The joy which a man living in God has is the joy of a peaceful heart. It is experienced in stillness, because Christ, Who gives it, is the “Prince of Stillness” — “For you, O Bride of God, have borne the Prince of Stillness — Christ,” it is said in the Canon of Supplication to the Mother of God.
Only in this stillness can we truly see our soul and value it, feel within it the “Beauty created according to the Image of God.”
For even the external world, the nature surrounding us, we can truly understand and comprehend, feel its beauty, not in storm, not in the whirlwind of destruction, but in stillness. True, there is a certain peculiar joy also in the perception of battling elements. There is joy and even intoxication “in the raging ocean, amidst fearful waves and stormy darkness,” but true knowledge of the life of nature we can receive only when it reveals itself in stillness. Then every sound and every rustle will speak of its life and proclaim with voiceless voices its Cause and Creator.
The same is true in our soul: in the tense life of its passions, which to a man alien to spiritual life appears beautiful, but from the spiritual point of view appears as a sinful condition of soul, we shall never know nor see its true nature. The true picture of the life of our soul is revealed only to those who go by the path of stillness and silence.

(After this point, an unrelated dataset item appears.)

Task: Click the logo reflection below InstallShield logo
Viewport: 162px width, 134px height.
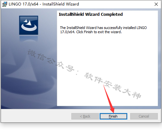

Thus today the Holy Church celebrates the healing of the man blind from birth. And it seems to us that we also participate in this feast, because we know that the Lord is the True Light, “enlightening every man coming into the world.” But have our souls truly received sight in order to see this Light? What does it mean for a blind man to see light? Some see how the darkness which until now surrounded them, and in which they dwelt, gradually disperses, but they still cannot see the beauty of God's world surrounding them.
The same is true in spiritual life: for many of us the Light of Christ has already shone, but we do not yet have the spiritual sharpness to see Him continually, and in Him to see our soul and the surrounding world. And this sharpness is given through purity of heart. “Blessed are the pure in heart, for they shall see God” (Matt. 5:8). It is not enough to have a concept of the Light; one must have spiritual sharpness of sight. The Holy Church calls us today to the sanctification of our souls and the building of our inner house.
Above all, “take heed to yourself,” and only afterward to Holy Scripture, to the Divine Services, to other people, to nature.
If within yourselves you find God, then you will see Him in all His creations.
Therefore the Holy Church also prays today for the granting to us of this spiritual sharpness of sight: “Blinded in the eyes of my soul, I come to You, O Christ, like the man blind from birth, crying to You in repentance: You are the Most Radiant Light of those in darkness.” Amen.